- Task A: In the spring compression text, what two quantities is the force compressing a spring proportional to?
- Task B: Write out the stretch of the rows from the line containing "In order to click on indicator-lights" through the line containing "(2075, 208).", keeping every character unchanged.

The compression of the springs:

The force compressing the spring is proportional to its compression Δl and also to the stiffness of the spring k. The equation for the force compressing the spring is:

$F\,=\,k\Delta l.$

We express the compression:

$\Delta l\,=\,\frac{F}{k}.$

The calculation of the compression for each of the springs:

$\Delta l_1\,=\,\frac{F_1}{k}\,=\,\frac{3m\left(a+gf\right)}{k},\tag{15}$ $\Delta l_2\,=\,\frac{F_2}{k}\,=\,\frac{2m\left(a+gf\right)}{k},\tag{16}$ $\Delta l_3\,=\,\frac{F_3}{k}\,=\,\frac{m\left(a+gf\right)}{k}.\tag{17}$
The magnitude of force F is $F\,=\,4m\left(a+gf\right).$
The contraction of the first spring is: $\Delta l_1\,=\,\frac{F_1}{k}\,=\,\frac{3m\left(a+gf\right)}{k}.$
The contraction of the second spring is: $\Delta l_2\,=\,\frac{F_2}{k}\,=\,\frac{2m\left(a+gf\right)}{k}.$
The contraction of the third spring is: $\Delta l_3\,=\,\frac{F_3}{k}\,=\,\frac{m\left(a+gf\right)}{k}.$

- Exercise data:
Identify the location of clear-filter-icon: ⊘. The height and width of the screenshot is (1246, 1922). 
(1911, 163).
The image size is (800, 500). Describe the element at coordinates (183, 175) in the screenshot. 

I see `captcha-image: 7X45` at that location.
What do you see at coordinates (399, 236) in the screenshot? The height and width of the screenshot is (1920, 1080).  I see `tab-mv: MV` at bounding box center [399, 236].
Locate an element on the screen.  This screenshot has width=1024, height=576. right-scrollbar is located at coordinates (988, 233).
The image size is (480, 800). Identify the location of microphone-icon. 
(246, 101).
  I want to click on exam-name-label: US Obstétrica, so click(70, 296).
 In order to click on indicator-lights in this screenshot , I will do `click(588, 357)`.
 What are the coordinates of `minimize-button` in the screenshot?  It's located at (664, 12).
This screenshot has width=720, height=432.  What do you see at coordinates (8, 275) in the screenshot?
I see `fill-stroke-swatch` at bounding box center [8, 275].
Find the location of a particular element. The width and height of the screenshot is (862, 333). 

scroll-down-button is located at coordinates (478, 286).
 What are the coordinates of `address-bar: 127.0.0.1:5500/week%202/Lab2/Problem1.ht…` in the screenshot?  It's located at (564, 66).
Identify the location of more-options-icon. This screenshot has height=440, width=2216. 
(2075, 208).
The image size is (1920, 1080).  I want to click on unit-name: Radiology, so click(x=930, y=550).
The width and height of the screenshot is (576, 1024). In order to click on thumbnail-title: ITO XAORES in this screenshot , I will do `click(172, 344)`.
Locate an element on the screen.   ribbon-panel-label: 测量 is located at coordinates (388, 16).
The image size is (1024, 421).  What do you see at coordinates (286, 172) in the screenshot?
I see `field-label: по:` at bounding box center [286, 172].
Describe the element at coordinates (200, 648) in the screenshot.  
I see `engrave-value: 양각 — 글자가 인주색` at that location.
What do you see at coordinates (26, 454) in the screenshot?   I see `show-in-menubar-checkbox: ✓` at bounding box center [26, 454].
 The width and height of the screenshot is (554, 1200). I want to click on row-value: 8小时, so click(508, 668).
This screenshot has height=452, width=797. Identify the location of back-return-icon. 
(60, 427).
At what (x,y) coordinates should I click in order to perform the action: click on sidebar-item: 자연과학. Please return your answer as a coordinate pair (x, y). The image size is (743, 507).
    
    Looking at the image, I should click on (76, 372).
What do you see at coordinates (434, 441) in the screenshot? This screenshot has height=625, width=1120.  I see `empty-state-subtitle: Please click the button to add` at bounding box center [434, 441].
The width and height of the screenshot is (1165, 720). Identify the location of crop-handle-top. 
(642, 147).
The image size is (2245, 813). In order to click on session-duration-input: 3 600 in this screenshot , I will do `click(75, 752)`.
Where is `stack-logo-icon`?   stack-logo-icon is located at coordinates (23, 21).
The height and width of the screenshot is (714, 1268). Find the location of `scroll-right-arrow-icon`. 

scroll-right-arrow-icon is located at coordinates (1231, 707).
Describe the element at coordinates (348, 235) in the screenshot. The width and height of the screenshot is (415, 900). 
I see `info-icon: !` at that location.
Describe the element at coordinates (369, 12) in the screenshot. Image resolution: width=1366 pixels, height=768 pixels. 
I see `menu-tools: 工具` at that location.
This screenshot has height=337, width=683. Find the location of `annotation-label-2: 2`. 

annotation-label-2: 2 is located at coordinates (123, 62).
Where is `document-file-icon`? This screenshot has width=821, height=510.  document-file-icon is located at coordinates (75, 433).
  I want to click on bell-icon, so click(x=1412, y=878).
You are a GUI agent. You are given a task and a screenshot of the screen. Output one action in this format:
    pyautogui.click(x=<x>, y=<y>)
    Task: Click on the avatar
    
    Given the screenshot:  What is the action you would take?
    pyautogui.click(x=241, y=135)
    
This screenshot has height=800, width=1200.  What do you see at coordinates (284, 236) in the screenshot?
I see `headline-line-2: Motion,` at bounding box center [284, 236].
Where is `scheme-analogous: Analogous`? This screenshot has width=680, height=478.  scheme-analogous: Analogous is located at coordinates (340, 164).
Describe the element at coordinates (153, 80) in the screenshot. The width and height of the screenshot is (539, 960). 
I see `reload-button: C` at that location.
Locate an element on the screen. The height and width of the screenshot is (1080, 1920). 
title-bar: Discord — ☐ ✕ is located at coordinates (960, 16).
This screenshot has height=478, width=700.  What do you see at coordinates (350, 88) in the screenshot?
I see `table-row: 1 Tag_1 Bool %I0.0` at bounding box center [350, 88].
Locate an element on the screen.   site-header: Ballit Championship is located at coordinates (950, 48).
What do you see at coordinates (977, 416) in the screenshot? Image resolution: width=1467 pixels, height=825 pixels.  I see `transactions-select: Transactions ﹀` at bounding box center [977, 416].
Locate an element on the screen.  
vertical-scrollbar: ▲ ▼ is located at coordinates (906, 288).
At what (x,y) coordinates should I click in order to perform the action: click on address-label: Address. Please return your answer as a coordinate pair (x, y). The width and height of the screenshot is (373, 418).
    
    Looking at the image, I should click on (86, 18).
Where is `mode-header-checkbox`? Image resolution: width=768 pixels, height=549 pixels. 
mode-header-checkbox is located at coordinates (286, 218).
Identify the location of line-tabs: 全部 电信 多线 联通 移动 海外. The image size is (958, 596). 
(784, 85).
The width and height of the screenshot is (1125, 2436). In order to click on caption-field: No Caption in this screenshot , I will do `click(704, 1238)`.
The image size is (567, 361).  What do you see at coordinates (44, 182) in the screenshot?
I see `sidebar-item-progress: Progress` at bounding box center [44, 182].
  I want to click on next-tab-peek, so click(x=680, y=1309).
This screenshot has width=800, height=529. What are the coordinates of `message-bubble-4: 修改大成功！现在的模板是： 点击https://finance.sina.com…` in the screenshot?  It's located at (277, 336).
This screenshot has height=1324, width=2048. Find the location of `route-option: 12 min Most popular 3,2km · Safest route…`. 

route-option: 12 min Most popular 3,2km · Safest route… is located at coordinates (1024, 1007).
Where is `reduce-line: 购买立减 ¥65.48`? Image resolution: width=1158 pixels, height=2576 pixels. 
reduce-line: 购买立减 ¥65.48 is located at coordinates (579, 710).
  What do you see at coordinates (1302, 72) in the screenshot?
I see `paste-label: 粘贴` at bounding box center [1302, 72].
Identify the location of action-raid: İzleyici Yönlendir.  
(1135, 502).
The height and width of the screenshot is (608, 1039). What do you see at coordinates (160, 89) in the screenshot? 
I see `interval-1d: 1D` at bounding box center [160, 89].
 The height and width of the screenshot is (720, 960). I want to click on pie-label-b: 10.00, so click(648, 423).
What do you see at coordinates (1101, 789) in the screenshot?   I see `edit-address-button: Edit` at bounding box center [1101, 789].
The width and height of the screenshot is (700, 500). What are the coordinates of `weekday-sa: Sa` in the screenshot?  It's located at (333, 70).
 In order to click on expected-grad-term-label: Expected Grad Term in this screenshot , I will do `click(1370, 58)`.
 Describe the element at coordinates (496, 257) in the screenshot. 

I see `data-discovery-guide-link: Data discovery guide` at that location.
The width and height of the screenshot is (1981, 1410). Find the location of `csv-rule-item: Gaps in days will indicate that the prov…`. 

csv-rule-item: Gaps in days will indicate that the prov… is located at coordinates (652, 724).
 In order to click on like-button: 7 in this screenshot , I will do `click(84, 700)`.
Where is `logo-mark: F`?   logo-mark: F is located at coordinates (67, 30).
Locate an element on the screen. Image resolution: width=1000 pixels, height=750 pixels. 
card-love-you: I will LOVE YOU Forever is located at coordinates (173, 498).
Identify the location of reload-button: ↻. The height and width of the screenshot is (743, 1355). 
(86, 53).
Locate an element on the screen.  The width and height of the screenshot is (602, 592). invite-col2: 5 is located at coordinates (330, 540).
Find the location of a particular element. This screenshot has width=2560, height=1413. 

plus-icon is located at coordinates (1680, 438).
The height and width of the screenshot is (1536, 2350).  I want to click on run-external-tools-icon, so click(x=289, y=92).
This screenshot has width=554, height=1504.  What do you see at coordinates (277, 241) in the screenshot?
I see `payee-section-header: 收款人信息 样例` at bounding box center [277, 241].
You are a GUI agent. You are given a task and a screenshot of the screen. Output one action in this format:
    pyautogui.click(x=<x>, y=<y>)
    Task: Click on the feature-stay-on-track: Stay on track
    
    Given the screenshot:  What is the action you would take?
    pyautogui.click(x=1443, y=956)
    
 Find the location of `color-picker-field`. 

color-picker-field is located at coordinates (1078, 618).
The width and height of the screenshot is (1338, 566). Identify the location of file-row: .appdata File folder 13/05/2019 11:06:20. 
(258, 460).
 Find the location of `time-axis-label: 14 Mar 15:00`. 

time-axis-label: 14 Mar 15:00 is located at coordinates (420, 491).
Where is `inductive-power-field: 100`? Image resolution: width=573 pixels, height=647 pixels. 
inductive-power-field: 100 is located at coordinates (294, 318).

- Response box A: Its compression Δl and the spring's stiffness k.

- Response box B:
 In order to click on indicator-lights in this screenshot , I will do `click(588, 357)`.
 What are the coordinates of `minimize-button` in the screenshot?  It's located at (664, 12).
This screenshot has width=720, height=432.  What do you see at coordinates (8, 275) in the screenshot?
I see `fill-stroke-swatch` at bounding box center [8, 275].
Find the location of a particular element. The width and height of the screenshot is (862, 333). 

scroll-down-button is located at coordinates (478, 286).
 What are the coordinates of `address-bar: 127.0.0.1:5500/week%202/Lab2/Problem1.ht…` in the screenshot?  It's located at (564, 66).
Identify the location of more-options-icon. This screenshot has height=440, width=2216. 
(2075, 208).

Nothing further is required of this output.